Seema Shah, property economist at Capital Economics, told The Herald last night: "It is definitely at that point where it is already looking quite bad."

December's 73,000 figure was the lowest number of loans approved for house purchase in any month since the Bank of England made changes to this data series in 1999, and was therefore hailed by some economists as the weakest figure since comparable records began.

Other economists meanwhile considered mortgage approvals to be at their weakest since the mid-1990s, given the data series goes back in a slightly different form to 1993.

Yesterday's figures chime with a survey from the British Bankers' Association last week, which showed the number of loans approved by UK banks for house purchase fell to a third consecutive record monthly low in December.

The approval numbers appear to highlight a need for further cuts in UK interest rates. The Bank of England Monetary Policy Committee, which cut base rates from 5.75% to 5.5% on December 6, is expected to reduce them by a further quarter-point next Thursday.

However, the extent to which it can ultimately afford to cut rates, to fend off a sharp slowdown in economic growth or even recession, will depend on the developing inflation picture.

Bank of England governor Mervyn King has made it plain that people's inflation expectations will be crucial to the MPC's deliberations, and must remain contained.

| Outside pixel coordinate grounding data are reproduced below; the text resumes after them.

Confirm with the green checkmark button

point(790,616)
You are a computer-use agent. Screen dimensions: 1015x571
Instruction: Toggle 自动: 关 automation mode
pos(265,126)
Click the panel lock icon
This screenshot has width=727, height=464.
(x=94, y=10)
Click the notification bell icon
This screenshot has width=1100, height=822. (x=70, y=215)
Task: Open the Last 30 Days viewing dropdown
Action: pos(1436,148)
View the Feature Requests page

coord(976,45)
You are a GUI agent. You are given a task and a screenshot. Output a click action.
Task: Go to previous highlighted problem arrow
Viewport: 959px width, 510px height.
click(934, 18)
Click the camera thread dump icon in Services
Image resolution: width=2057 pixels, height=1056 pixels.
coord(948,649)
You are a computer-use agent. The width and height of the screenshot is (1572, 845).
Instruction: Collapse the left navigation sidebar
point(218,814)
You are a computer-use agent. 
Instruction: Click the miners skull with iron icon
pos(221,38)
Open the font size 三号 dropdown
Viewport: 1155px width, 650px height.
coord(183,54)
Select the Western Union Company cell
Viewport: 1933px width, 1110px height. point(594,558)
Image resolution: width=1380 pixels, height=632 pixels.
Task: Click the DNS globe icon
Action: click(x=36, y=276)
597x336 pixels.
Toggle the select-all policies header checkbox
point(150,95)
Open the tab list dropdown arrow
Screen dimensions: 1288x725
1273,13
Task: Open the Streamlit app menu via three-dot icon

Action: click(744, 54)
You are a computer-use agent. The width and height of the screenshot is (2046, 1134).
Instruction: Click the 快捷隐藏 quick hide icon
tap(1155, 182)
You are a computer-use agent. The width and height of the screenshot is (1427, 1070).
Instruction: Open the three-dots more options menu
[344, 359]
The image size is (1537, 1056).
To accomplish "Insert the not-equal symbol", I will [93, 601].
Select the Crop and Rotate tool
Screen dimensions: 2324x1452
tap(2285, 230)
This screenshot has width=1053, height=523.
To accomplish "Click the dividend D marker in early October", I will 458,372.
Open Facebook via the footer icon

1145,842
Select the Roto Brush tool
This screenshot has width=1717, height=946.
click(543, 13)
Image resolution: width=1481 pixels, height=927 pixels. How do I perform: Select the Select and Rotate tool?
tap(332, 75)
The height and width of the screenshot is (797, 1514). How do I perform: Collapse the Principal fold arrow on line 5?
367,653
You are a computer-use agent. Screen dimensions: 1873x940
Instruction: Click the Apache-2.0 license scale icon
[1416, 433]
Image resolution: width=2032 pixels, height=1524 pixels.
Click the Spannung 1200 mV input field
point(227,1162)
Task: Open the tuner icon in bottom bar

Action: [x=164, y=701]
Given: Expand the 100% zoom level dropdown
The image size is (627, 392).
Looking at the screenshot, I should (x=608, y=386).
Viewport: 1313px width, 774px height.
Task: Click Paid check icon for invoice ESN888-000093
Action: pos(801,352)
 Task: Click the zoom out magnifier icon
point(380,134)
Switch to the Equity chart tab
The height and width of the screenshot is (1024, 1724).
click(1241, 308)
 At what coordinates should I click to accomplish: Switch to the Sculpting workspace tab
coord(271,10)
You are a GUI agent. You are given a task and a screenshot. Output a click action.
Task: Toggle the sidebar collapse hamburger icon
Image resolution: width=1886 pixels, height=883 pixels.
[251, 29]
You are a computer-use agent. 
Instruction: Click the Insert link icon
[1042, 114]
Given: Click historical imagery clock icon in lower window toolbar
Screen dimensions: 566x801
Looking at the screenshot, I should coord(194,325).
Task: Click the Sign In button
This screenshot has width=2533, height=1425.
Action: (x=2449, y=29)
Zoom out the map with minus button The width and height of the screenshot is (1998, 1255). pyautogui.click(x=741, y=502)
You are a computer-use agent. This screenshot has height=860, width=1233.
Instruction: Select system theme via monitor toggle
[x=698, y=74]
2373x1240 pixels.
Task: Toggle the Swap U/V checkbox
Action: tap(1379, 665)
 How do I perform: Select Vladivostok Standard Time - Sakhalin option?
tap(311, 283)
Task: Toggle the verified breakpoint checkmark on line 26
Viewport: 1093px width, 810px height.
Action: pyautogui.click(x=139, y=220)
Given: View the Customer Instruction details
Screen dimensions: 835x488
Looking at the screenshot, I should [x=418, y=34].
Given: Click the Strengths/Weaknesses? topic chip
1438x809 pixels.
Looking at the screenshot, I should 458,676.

However, a survey yesterday from pollster YouGov and banking giant Citigroup showed people's median expectation of annual UK consumer prices index inflation in a year's time had soared to 3.3% this month. This was up from the 2.7% prediction of a month earlier, and above the 2% target set for the Bank by the Treasury.

Archer noted 3.3% was also the highest figure since this survey began in 2005.

At the same time, the housing market would look to be in ever-greater need of cuts in UK base rates. Notably, existing affordability problems for housebuyers have been exacerbated by the fact that UK banks, reeling from the global credit crisis, have been increasing the interest-rate margins they are charging on home loans and becoming more fussy about the type of lending they are willing to undertake.

Predicting house prices would "remain muted" in 2009, after a 5% fall this year, Archer hoped the downside would be limited by "the rising number of households, an overall shortage of supply, high employment, significant interest rate cuts over the coming year and the fact that few vendors are currently having to sell for distressed' reasons".

However, he warned: "There is clearly a very real danger that a sharp housing market correction could occur. A growing risk is that the economy suffers recession, or even extended weak growth, and unemployment rises significantly. This would be liable to lead to a marked increase in the number of people having to sell houses for distressed reasons, particularly given the extent to which many households have had to stretch themselves to the limit to buy a house.

Conversely, a sharp housing market correction would increase the risk of recession."

The Bank of England figures showed extremely anaemic demand for unsecured consumer credit, in the form of personal loans, overdrafts, and credit-card lending.

Consumer credit rose by only a net £600m in December - half of both November's increase and the average rise for the previous six months of £1.2bn.